Une Tradition Familiale Menacée
Squelettes, fausses pierres tombales, toiles d'araignée... Les décorations, toujours plus impressionnantes, ont fait de cette maison une attraction locale. Cette année, l'événement a pris une ampleur inattendue, attirant plus de 300 personnes, en partie grâce à la viralité des réseaux sociaux. Cependant, cet engouement n'a pas été du goût de tout le monde.

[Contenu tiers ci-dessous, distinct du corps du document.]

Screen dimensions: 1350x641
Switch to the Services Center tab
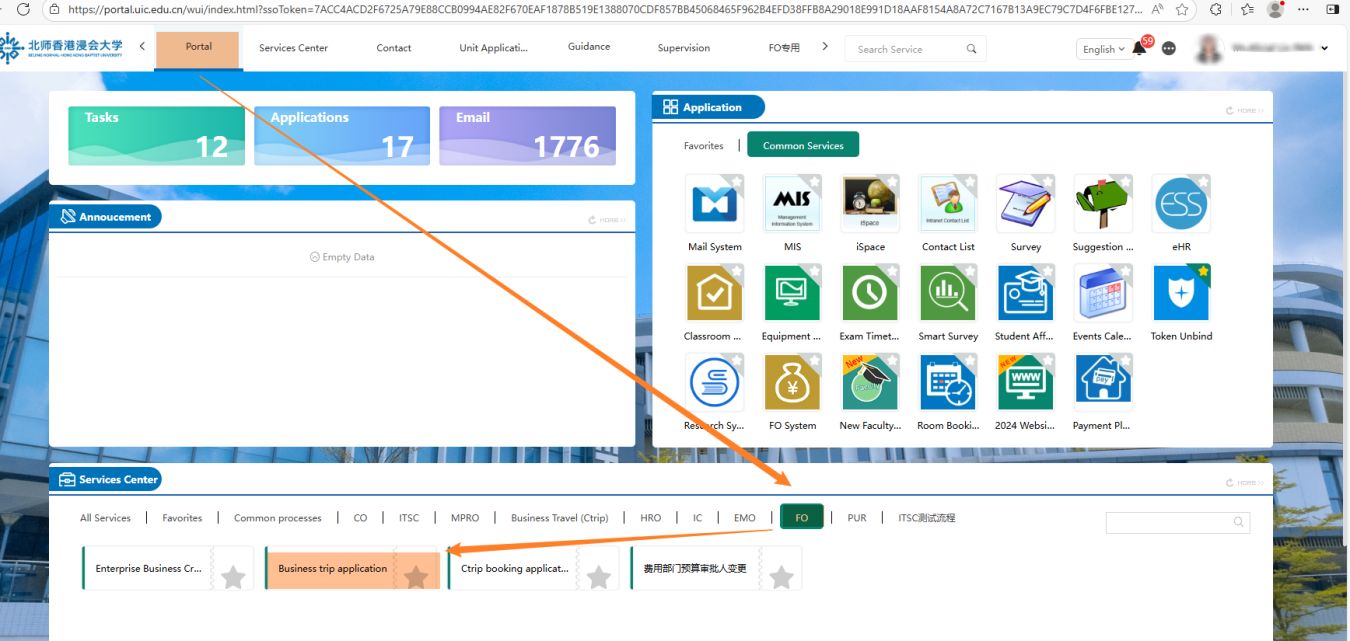tap(293, 48)
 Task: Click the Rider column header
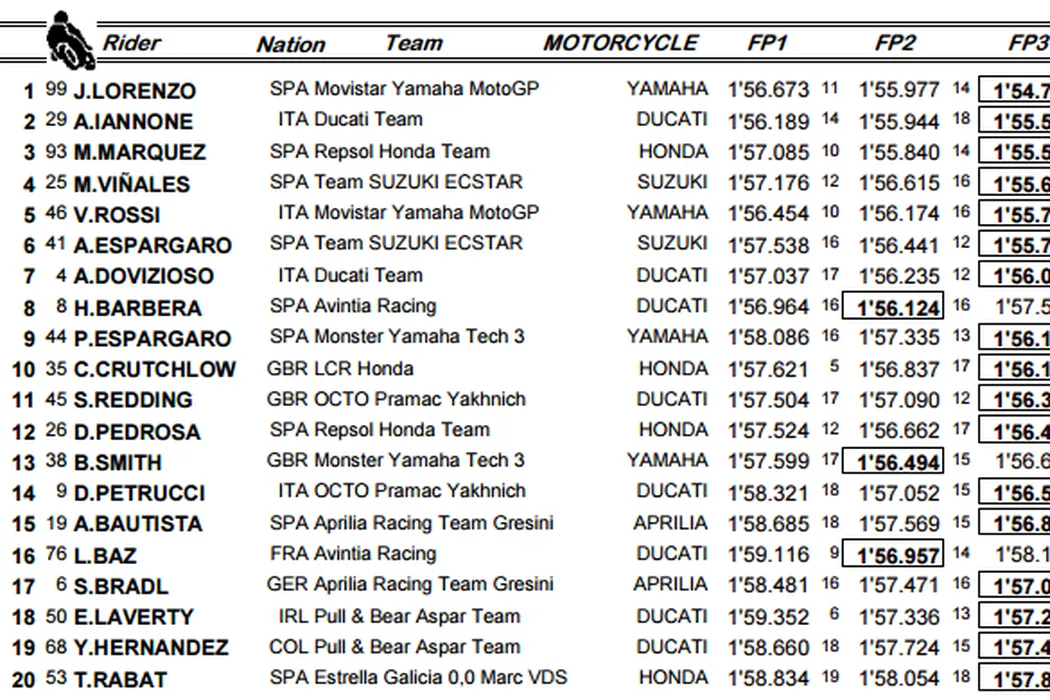(131, 43)
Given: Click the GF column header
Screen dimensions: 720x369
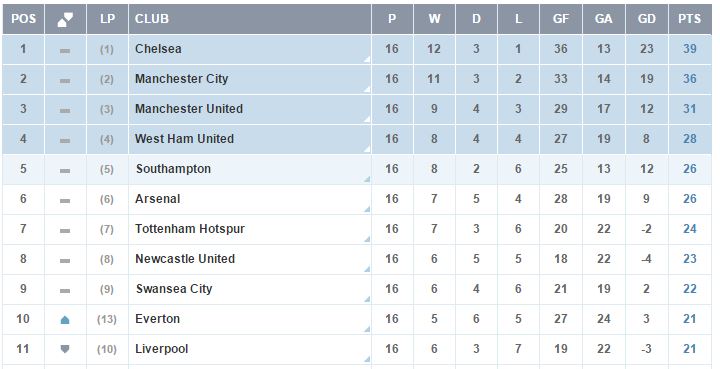Looking at the screenshot, I should click(x=561, y=19).
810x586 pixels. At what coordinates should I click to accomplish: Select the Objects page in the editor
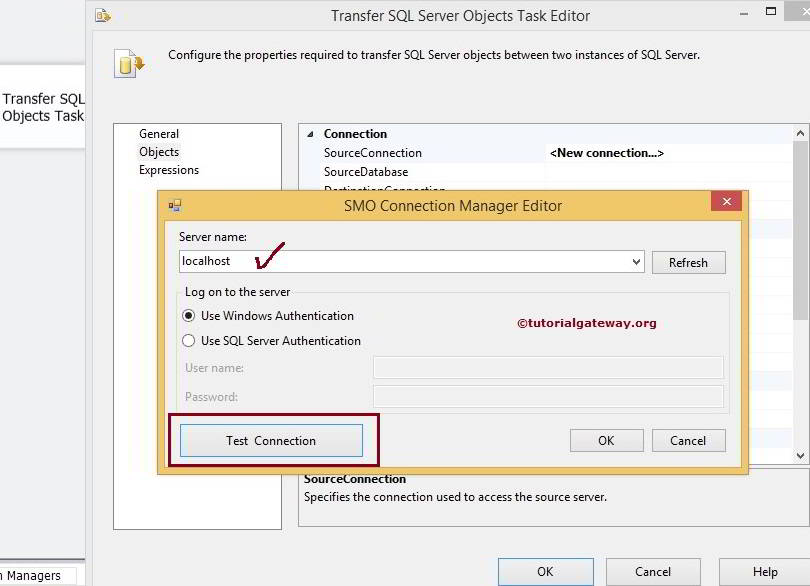(160, 151)
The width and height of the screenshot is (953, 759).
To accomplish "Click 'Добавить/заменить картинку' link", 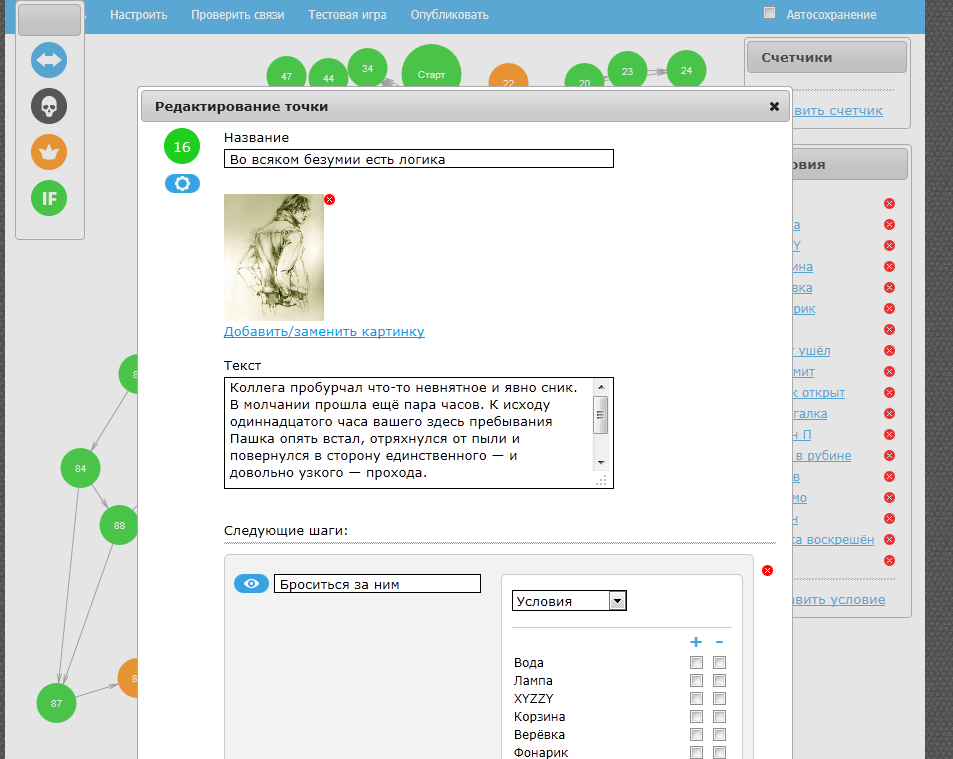I will pyautogui.click(x=324, y=332).
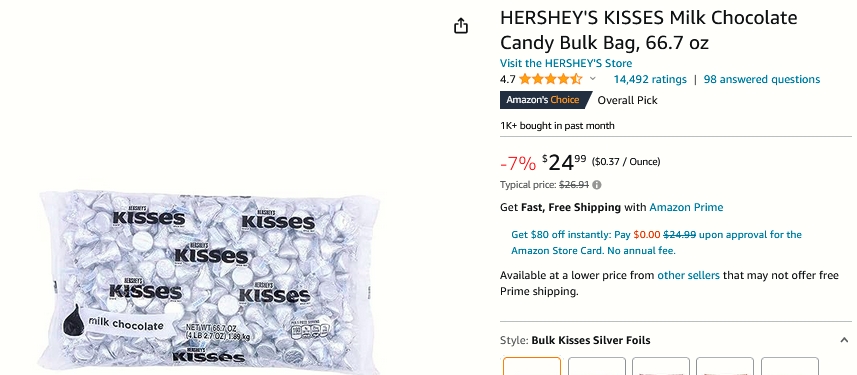Collapse the Style options chevron
Viewport: 857px width, 375px height.
(844, 340)
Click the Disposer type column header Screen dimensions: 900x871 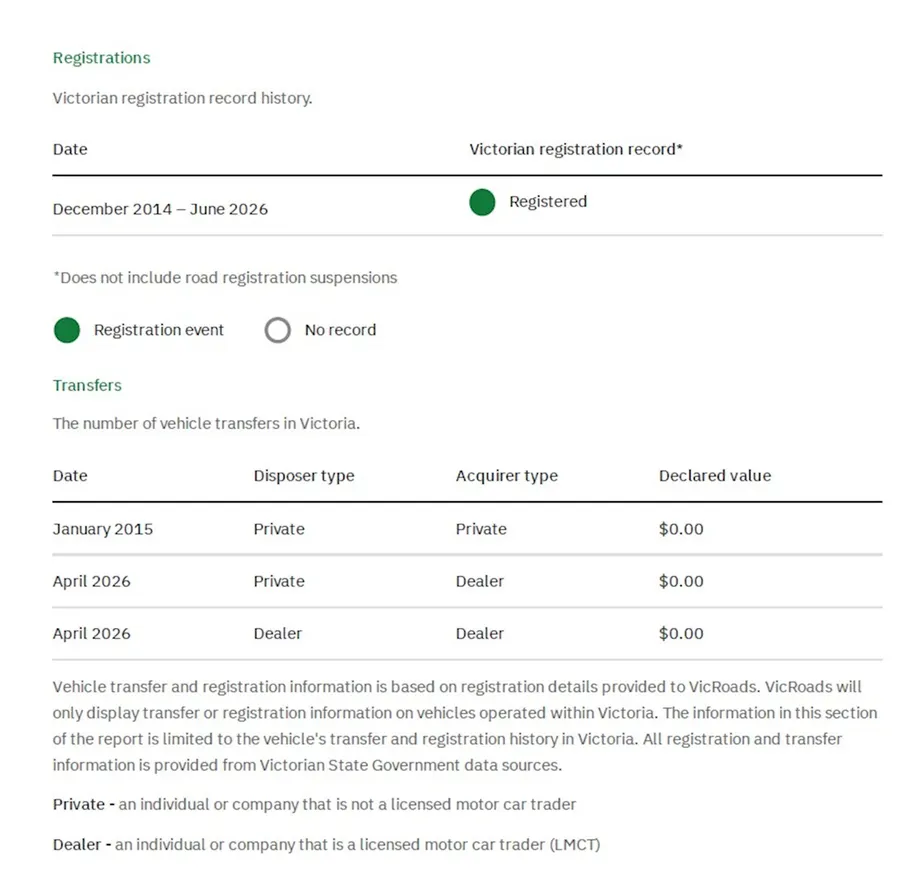coord(304,476)
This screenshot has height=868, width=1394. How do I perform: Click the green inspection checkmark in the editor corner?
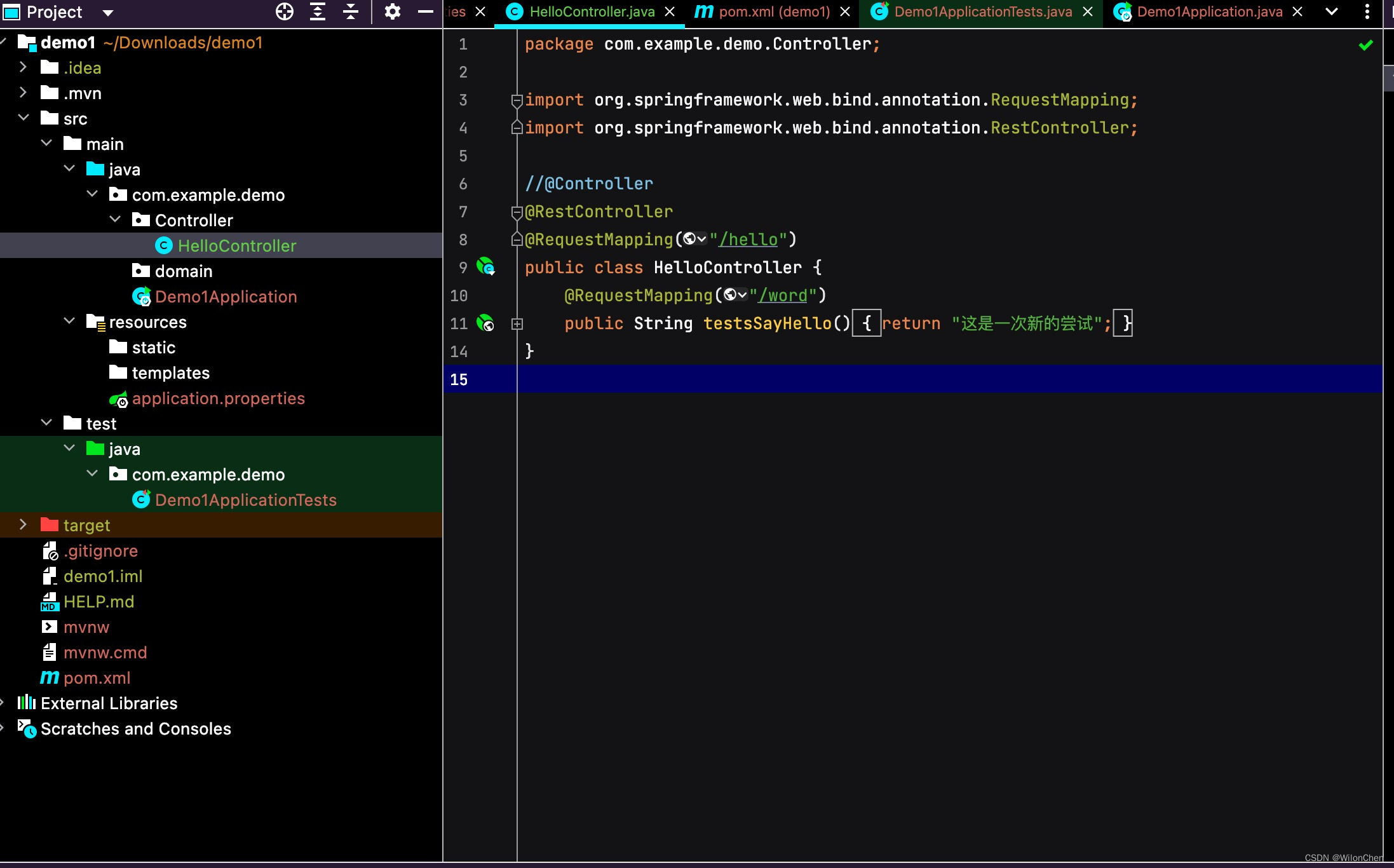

Plaintes et Mise en Demeure
Le bailleur social, SIA Habitat, a reçu des plaintes du voisinage concernant des nuisances sonores et des problèmes de circulation. La famille Lœil a reçu une mise en demeure leur reprochant de ne pas respecter les obligations de leur bail. Le bailleur mentionne également une vente illégale de goodies et la présence de cracheurs de feu lors de la soirée d'inauguration.
"C'est du grand n'importe quoi", s'indigne la famille, qui se dit sidérée par cette menace d'expulsion. Ils affirment avoir toujours veillé à ce que les festivités se déroulent dans le respect du voisinage. La situation reste tendue, et l'avenir de la "maison de l'horreur" de Courcelles-les-Lens est incertain.
Conséquences Inattendues
Cette affaire soulève des questions sur les limites de la liberté d'expression et le droit de célébrer les fêtes traditionnelles. Jusqu'où peut-on décorer sa maison? Comment concilier l'enthousiasme d'une famille pour Halloween et le confort du voisinage? L'histoire de la famille Lœil rappelle que même les traditions les plus innocentes peuvent avoir des conséquences inattendues.
- Trop de succès pour Halloween?
- Le voisinage se plaint des nuisances.
- La famille risque l'expulsion de son logement social.